L'explosive affaire "Persepolis" revient lundi sous les projecteurs en Tunisie, avec la reprise du procès de la chaîne Nessma pour "atteinte aux valeurs du sacré" après la diffusion du film franco-iranien qui avait provoqué des violences islamistes en octobre.
Deux mois après une première audience chaotique, le directeur de Nessma, Nabil Karoui, comparaît à nouveau devant le tribunal de première instance de Tunis.Il est poursuivi pour "atteinte aux bonnes moeurs, atteinte aux valeurs du sacré et troubles à l'ordre public" dans cette affaire qui a suscité violences et passions en raison d'une scène montrant Dieu, représentation proscrite par l'islam.
Un autre salarié de la chaîne et le responsable de la traduction du film en dialecte tunisien du film franco-iranien de Marjane Satrapi, primé à Cannes en 2007, sont également poursuivis.
"Je suis combatif, on va se défendre et on espère être relaxés", a déclaré vendredi M. Karoui à l'AFP.
"Ce procès n'aurait jamais dû avoir lieu.Mais ce sera un test pour la liberté d'expression et la démocratie en Tunisie", a-t-il ajouté.
L'organisation Amnesty International appelé samedi à l'arrêt des poursuites contre le patron de Nesma les qualifiant d'"affront à la liberté d'expression".
"Juger Nabil Karoui pour le seul fait d'avoir diffuser un film contenant une représentation imaginaire de Dieu est extrêmement troublant", a dit Philip Luther, responsable d'AI dans un communiqué publié à Londres.
"Les autorités tunisiennes doivent rétablir Nabil Karoui dans son droit et abandonner immédiatement les charges retenues à son encontre lui", a ajouté M. Luther.
La diffusion le 7 octobre par Nessma TV de Persepolis, film d'animation racontant la révolution iranienne et le régime Khomeiny à travers les yeux d'une fillette, avait suscité une vague de violences et de colère, quinze jours avant les élections en Tunisie.
En cause: la scène montrant Dieu, mais aussi une traduction "vulgaire" du film en dialecte tunisien.
Des groupes d'extrémistes avaient tenté d'attaquer le 9 octobre le siège de la chaîne à Tunis.Nabil Karoui s'était alors "excusé" pour la diffusion de la scène controversée, mais les manifestations, à l'instigation de groupes salafistes, s'étaient poursuivies.Le 14 octobre des assaillants avaient jeté des cocktails molotov sur la maison du patron de la chaîne, alors absent.
Dans le contexte électoral de l'époque, Nessma s'était vue accusée d'avoir fait de la "provocation" et la plupart des partis politiques, dont les islamistes d'Ennahda avaient mollement condamné les violences.

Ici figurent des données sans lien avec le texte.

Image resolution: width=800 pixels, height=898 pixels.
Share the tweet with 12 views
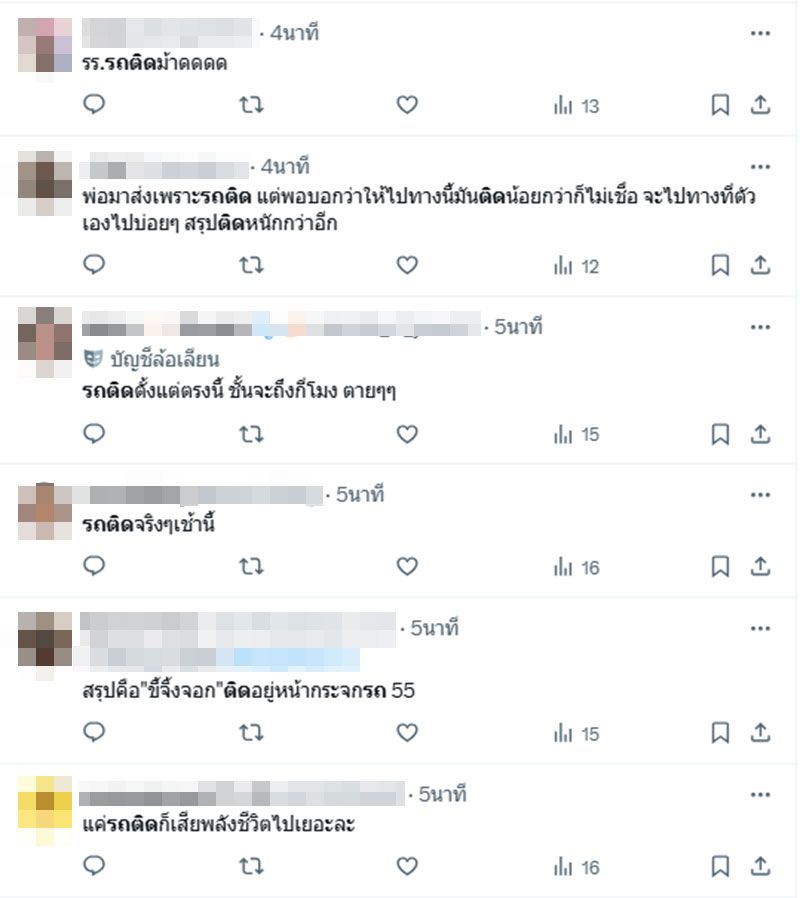pyautogui.click(x=760, y=265)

"Personne n'a vu ce film!Il a fait entre 1,5 et 2% d'audience!Et on veut nous faire croire que toute la Tunisie a été choquée", s'est indigné M. Karoui, en dénonçant une "manipulation des extrémistes".
Plusieurs ténors du barreau, dont l'avocate militante des droits de l'Homme Radhia Nasraoui, devraient plaider lundi pour Nessma, et des observateurs d'ONG internationales seront présents.
Côté partie civile, quelque 35 avocats seront à la barre pour réclamer une condamnation "au moins par principe", selon Me Anouar Ouled Ali, membre de l'association tunisienne des jeunes avocats, proche des islamistes.
"Tout le monde est libre de dire ce qu'il pense mais il ne faut pas attaquer les croyances religieuses, ce film était très choquant pour une société tunisienne musulmane à plus de 99%", a-t-il déclaré à l'AFP.
"Nessma a dépassé les limites.Nous avons reçu des protestations de simples citoyens qui disent que cette chaîne ne respecte pas Dieu", a-t-il ajouté, évoquant une pétition de près de 100.000 signatures.
Interrogé sur le fait que le film avait déjà été diffusé en salles en Tunisie sans soulever la moindre protestation, l'avocat a répondu que la diffusion à la télé et en dialecte tunisien avait touché un public beaucoup plus important.
La plainte contre Nessma avait été déposée quelques jours après la diffusion par un collectif de plus d'une centaine d'avocats, auquel se sont ensuite greffés des associations ou des particuliers.
Le jugement pourrait être mis en délibéré, selon une source judiciaire, qui évoque la "situation délicate" en Tunisie, où les pressions salafistes s'accroissent dans un contexte de grave crise sociale.